除此之外,分子标记还可获得更多的物种遗传参数,可以反映遗传特征、种群分化和物种间的进化关系。遗传多样性是生物多样性的基本来源以及自然选择进化的原材料,常被用来量化种群内遗传变异性大小[13]。Xie等[22]利用RAD-seq开发中华鳖SNP标记,共鉴定了105个高质量的SNP标记。群体遗传统计显示,观察杂合度(Ho)和期望杂合度值(He)分别为0.114 3～0.676 5和0.107 8～0.447 7。
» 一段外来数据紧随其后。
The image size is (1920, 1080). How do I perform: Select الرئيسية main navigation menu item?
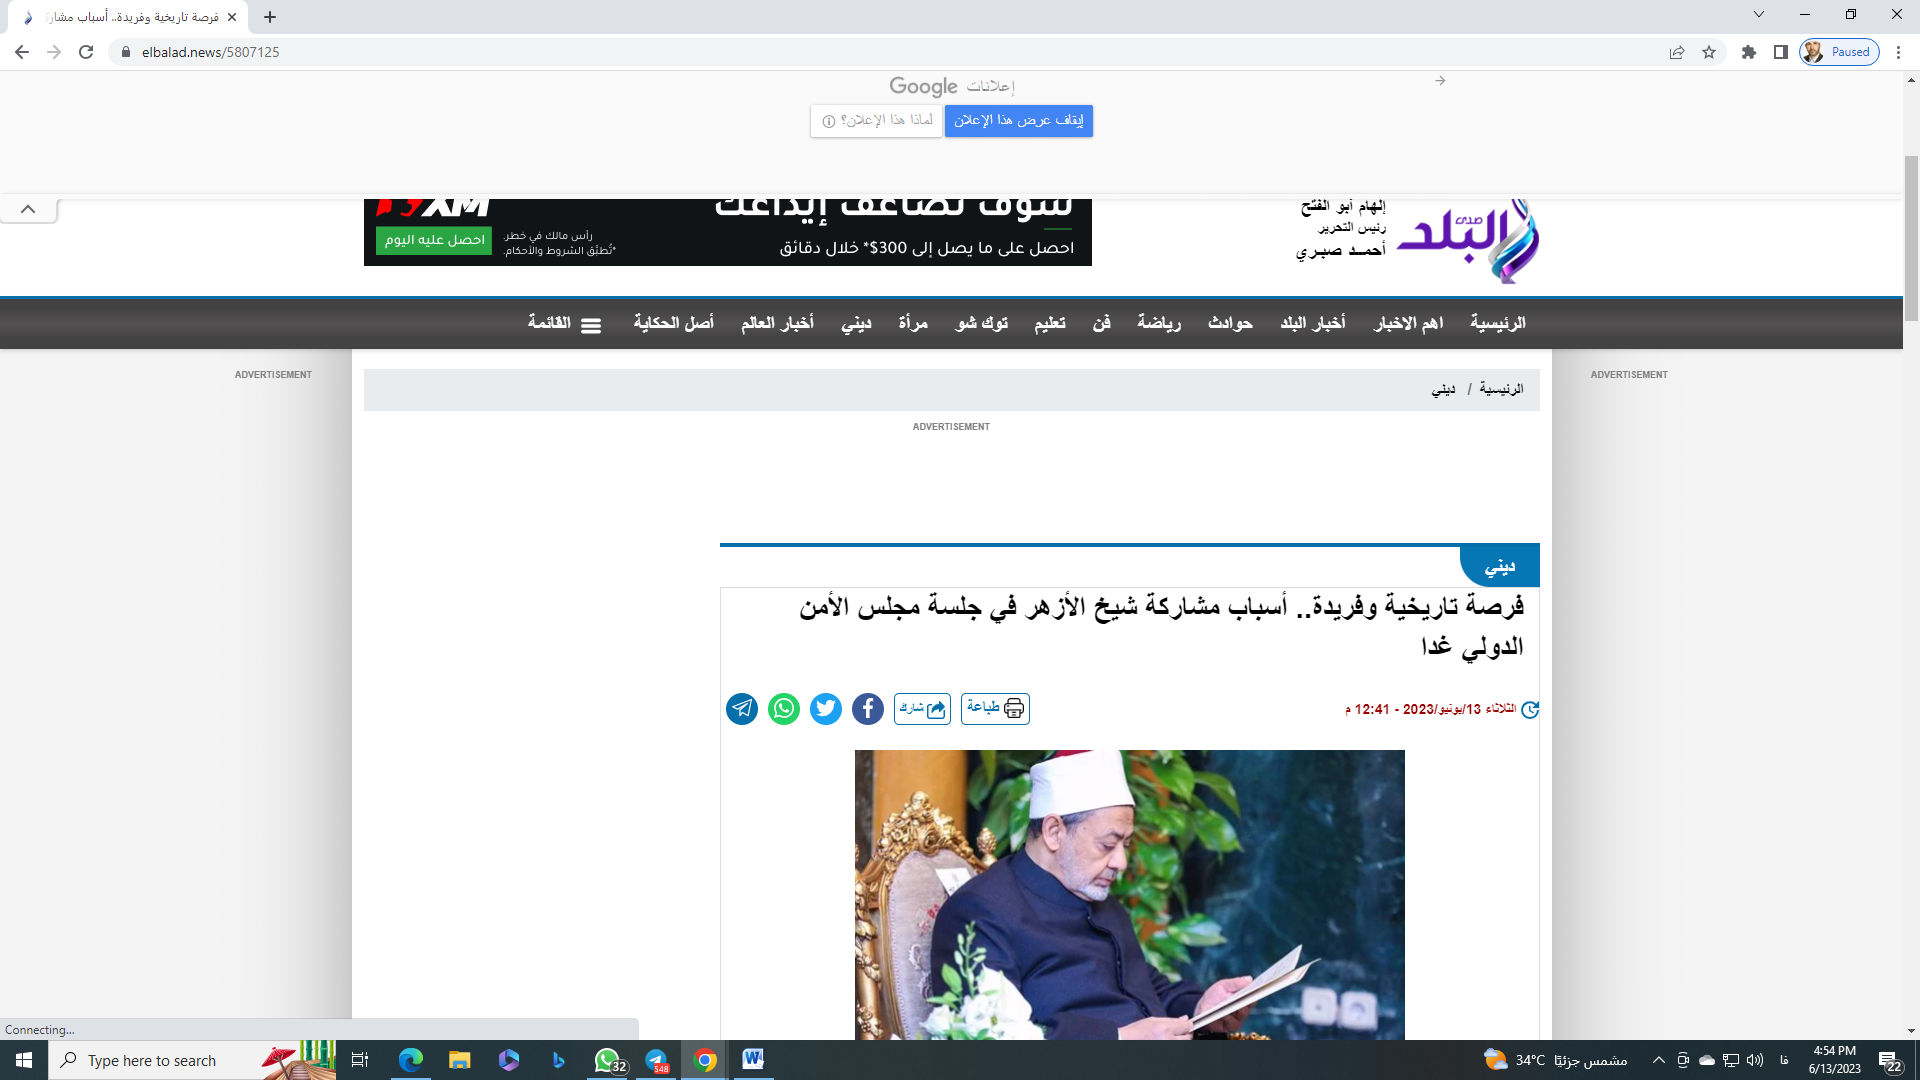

该试验中5个群体He为0.139 2～0.207 4。He越高,反映群体的遗传一致性就越低,其遗传多样性就越丰富。该试验中5个居群中,乌鳖遗传多样性参数最高,且由聚类结果可知,乌鳖品系与其他4个品系的亲缘关系也最远。这表明乌鳖不仅形成了区别与其他品系的中华鳖稳定群体,还具备变异获得更多优良性状的可能。淮河鳖居群的变异程度最小,淮河鳖作为我国淮河流域的一支中华鳖地理种群,其纯合体较为稀少,遗传多样性处于较低水平的原因可能是养殖场累代人工选育、近亲繁殖的结果。另外,杂交中华鳖的遗传特性和经济性状有着更加显著的生长活力,与亲本相比,杂交鳖的特异等位基因数和多态片段数增加[23],表明杂交增加了中华鳖的遗传多样性。

该研究中基因分化系数(Gst)=0.271 9,表明群体间存在高等的遗传分化,分子方差分析(AMOVA)结果表明,有27%遗传变异出现在居群,73%变异发生在居群内部,这说明该研究中华鳖群体间差异不及群体内差异,同一群体内的差异过大,遗传多样性高,性状难以固定。Bu等[24]对3个地理种群(芜湖、安徽大别山、山东聊城)的遗传变异分析也表明,中华鳖的变异主要发生在居群内(97.4%),而不是种群间(2.6%)。基因流(Nm)是指不同种群之间基因交流的过程中,一个等位基因从一个种群进入到另一个种群,可发生在同种或不同种的生物种群之间,是维持种群内遗传同质性和消除种群间遗传分化的重要途径。Feller[25]研究认为,Nm>1时,主要发挥均质化作用,即从其他种群流入的基因会阻止种群间的局部分化,该试验中Nm为1.339 0,这可能也是中华鳖遗传分化程度较低的原因之一。由于养鳖业的快速发展,养殖户对各品系的杂交造成了中华鳖基因的混杂,频繁的基因流和均质化作用使得种群间的遗传分化程度低,该结论与AMOVA分析一致。

综上所述,该试验可以根据所筛选的ISSR引物以及遗传参数分析区分5个中华鳖种群,其中乌鳖遗传多样性最高,杂交鳖和日本鳖亲缘关系最近,群体总体的遗传参数较为丰富,但同时也迫切需要采取保护措施来维持不同种群的遗传稳定性。该研究结果为进一步研究中华鳖的保护生物学、系统发育和进化分析提供了基本的遗传资料,与形态鉴定相比,大大提高了对不同品系中华鳖的鉴别能力,为中华鳖的鉴定和指导中华鳖的选育提供了进一步技术支持。